Apr 15 11:36:06 router daemon.notice openvpn[14944]: /sbin/ifconfig tun21 192.168.88.1 pointopoint 192.168.88.2 mtu 1500
Apr 15 11:36:06 router daemon.notice openvpn[14944]: /sbin/route add -net 192.168.1.0 netmask 255.255.255.0 gw 192.168.88.2
Apr 15 11:36:06 router daemon.notice openvpn[14944]: /sbin/route add -net 192.168.88.0 netmask 255.255.255.0 gw 192.168.88.2

That's where the OpenVPN logs can be VERY useful, both client and server. It tells us what's happening. And dumping the routing tables as well (w/ the route command).

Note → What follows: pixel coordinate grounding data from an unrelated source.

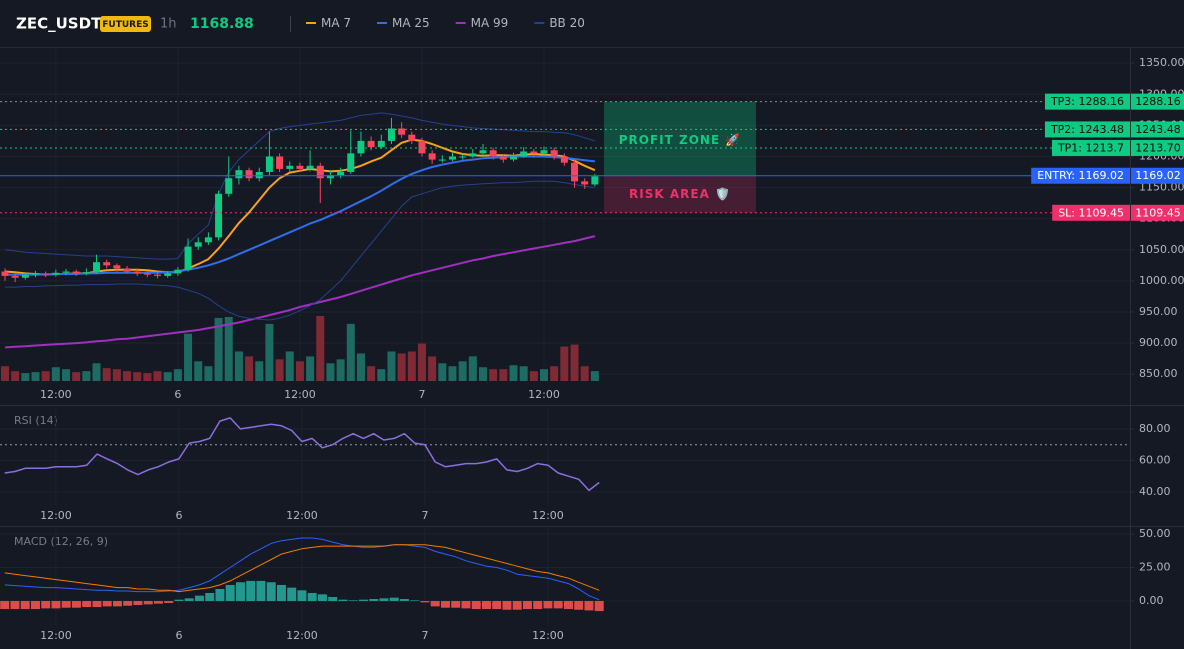  What do you see at coordinates (1158, 148) in the screenshot?
I see `level-value: 1213.70` at bounding box center [1158, 148].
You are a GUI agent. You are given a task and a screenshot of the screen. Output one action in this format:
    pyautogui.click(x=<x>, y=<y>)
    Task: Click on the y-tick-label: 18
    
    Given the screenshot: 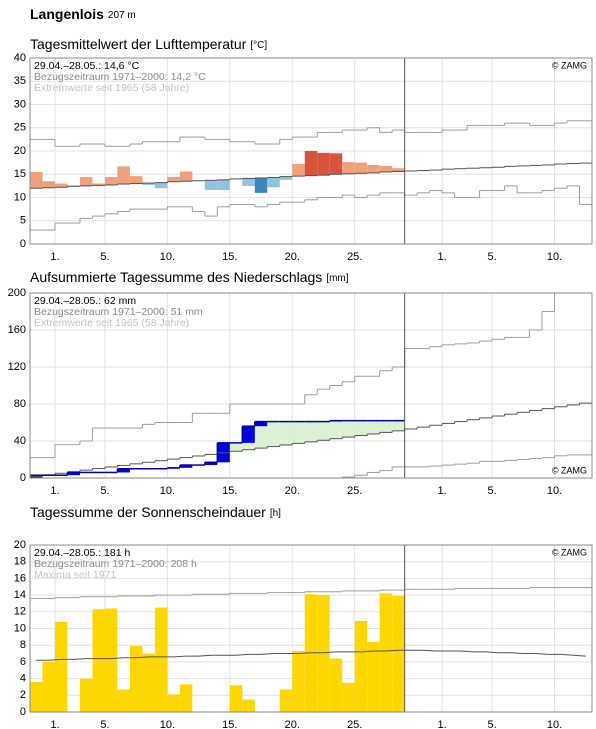 What is the action you would take?
    pyautogui.click(x=20, y=562)
    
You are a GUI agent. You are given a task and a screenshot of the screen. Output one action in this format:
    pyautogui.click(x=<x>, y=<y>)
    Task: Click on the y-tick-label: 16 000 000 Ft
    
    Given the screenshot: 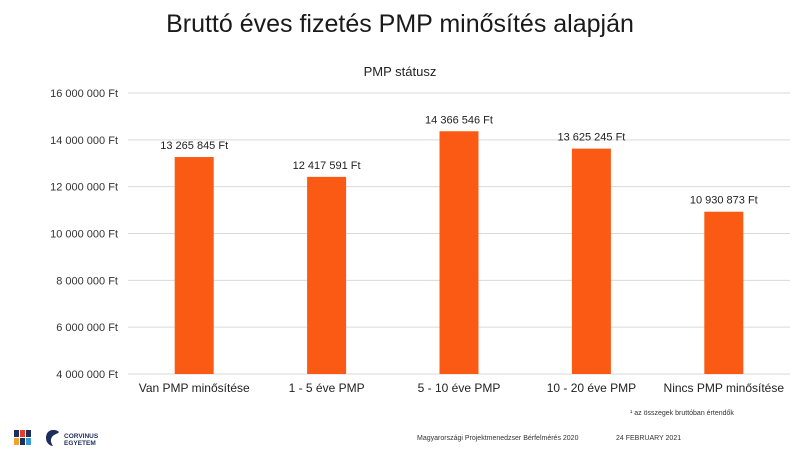 What is the action you would take?
    pyautogui.click(x=84, y=94)
    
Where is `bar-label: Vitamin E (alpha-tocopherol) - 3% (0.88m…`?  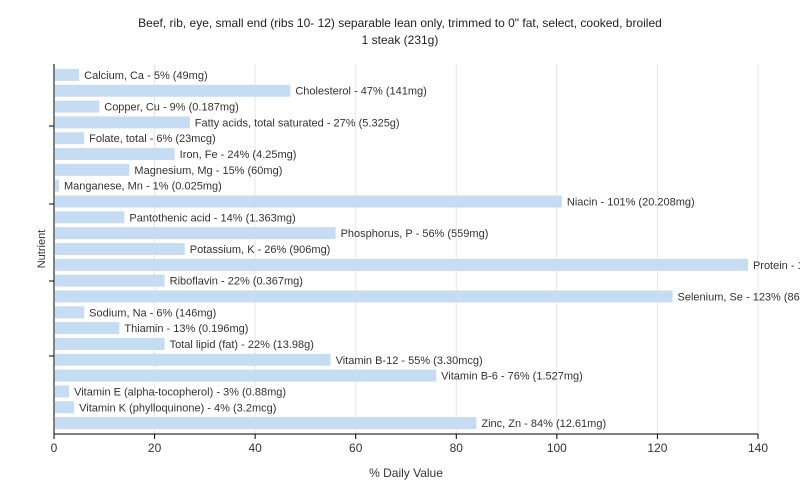 bar-label: Vitamin E (alpha-tocopherol) - 3% (0.88m… is located at coordinates (180, 392).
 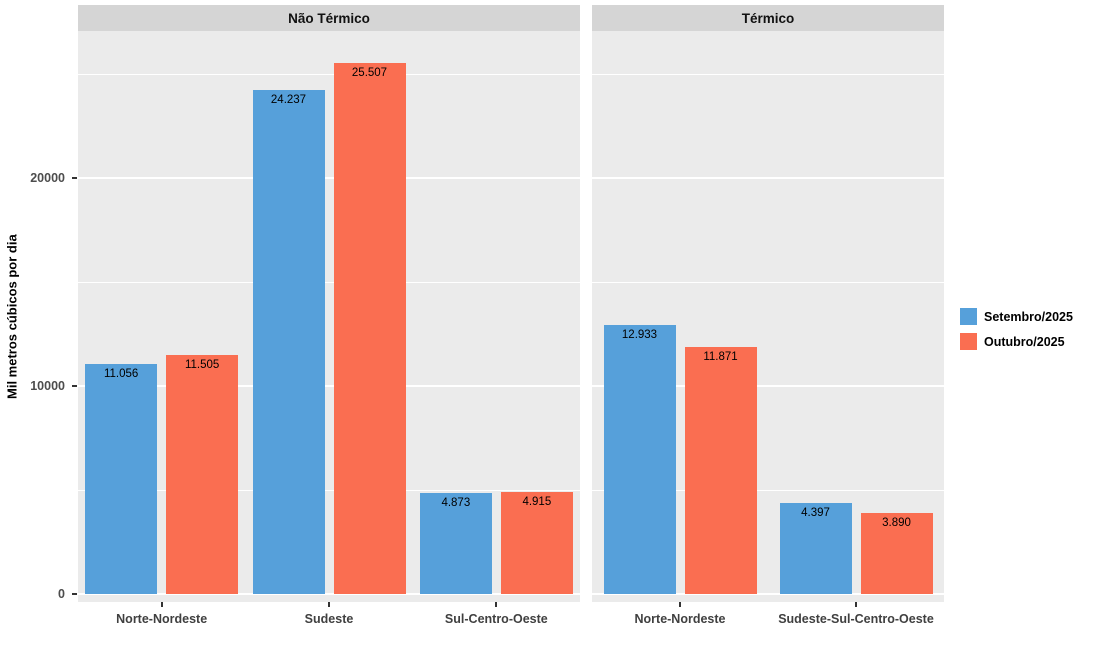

This is pretty basic stuff and should work. But as always, if you make a misstep and configure something incorrectly (e.g., fail to NAT the tunnel), things can quickly go wrong.

 

[ParanoiA]

Thank you for the reply. I will try again. Just to rephrase what I am trying to accomplish, I have a Roku at my dads house. I am trying to make it think it is at my house so I can use xfinity stream app. If the app detects it is not on my home network, it errors out and doesn't work. I'm not sure exactly how it determines in or out of home. (I decompiled the app but I'm still sifting through it to try to determine exactly). I don't need the Roku to talk to any other devices, just think I am using it at home. This whole setup is really an experiment but I think should work. Also, I want only the Roku at my dads to use the vpn tunnel to my house, no other devices at his house because I don't have enough bandwidth or I wouldn't care. I can't use a vpn app on the Roku itself like I can with my phone or laptop, so this is a learning experience too. Again, thank you for helping me.